Exercise instructions: Translate this sentence from the announcement about Confidence below into French: "Spotify’s data scientists and engineers have been developing and honing our product testing methods for years."

Text to read:
Coming Soon: Confidence — An Experimentation Platform from Spotify

TL;DR: Spotify is releasing a new commercial product for software development teams: a version of our homegrown experimentation platform that we’re calling Confidence. Based on everything we’ve learned over the last 10+ years about what it takes to enable experimentation at scale, the platform makes it easy for teams to set up, run, coordinate, and analyze their own user tests — from simple A/B testing to the most complex use cases — so they can quickly validate their ideas and optimize them for impact. Designed to be flexible, extensible, and customizable, our goal is to make the Confidence platform simple to get started with and impossible to outgrow, making experimentation an integral part of your org, like it is for ours.

Note: Confidence is available now as a private beta only. Sign up for the waitlist to be eligible for an invite and to get updates on features, demos, release dates, and other product news.

One platform for a million ideas

Spotify’s data scientists and engineers have been developing and honing our product testing methods for years. Whether it’s automatically coordinating simultaneous A/B tests or orchestrating the rollout of an AI recommendation system across mobile, desktop, and web, the platform we built scales experimentation best practices and capabilities to all our teams. Soon this experimentation platform will be available to any company that wants to build, test, and iterate ideas the way we do at Spotify: quickly, reliably, and with confidence.

Excerpted data:
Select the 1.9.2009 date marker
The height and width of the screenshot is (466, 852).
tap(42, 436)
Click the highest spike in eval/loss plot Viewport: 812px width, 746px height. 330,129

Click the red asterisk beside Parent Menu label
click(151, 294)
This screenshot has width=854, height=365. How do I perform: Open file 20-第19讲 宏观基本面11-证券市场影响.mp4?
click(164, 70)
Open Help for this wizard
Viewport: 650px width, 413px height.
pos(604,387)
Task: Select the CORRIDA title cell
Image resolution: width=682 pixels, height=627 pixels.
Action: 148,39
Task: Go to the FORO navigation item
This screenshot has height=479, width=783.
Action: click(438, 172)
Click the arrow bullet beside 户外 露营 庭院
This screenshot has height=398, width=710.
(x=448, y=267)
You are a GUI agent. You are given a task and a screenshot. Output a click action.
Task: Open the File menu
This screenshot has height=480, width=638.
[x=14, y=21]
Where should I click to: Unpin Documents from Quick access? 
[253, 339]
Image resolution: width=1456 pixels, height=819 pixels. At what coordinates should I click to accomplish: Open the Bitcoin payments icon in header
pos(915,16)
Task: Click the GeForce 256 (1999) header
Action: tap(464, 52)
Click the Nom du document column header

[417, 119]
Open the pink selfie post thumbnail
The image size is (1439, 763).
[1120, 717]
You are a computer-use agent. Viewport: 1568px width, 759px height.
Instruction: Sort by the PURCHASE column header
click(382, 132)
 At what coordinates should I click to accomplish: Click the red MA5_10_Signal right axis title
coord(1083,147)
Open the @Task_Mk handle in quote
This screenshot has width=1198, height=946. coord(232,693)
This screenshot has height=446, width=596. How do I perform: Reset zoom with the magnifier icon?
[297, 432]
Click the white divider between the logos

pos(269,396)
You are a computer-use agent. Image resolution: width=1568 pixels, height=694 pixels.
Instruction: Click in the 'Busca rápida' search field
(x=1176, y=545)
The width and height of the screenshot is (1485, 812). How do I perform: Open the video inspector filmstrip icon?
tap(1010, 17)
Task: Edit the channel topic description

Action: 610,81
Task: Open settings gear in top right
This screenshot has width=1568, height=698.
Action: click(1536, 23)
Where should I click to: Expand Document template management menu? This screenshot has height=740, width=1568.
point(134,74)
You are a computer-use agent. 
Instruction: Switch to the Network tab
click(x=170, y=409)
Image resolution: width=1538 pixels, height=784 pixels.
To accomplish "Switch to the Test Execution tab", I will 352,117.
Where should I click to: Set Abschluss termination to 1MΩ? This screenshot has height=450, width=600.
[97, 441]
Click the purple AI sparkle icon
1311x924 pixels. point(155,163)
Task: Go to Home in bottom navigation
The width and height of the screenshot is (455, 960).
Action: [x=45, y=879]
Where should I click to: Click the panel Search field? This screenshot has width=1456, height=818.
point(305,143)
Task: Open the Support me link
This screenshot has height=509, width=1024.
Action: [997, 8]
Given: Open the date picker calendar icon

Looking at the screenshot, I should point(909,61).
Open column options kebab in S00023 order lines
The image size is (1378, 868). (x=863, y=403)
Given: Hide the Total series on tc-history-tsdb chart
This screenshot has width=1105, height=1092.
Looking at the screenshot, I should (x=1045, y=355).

Written answer: Les data scientists et les ingénieurs de Spotify développent et perfectionnent nos méthodes de test de produits depuis des années.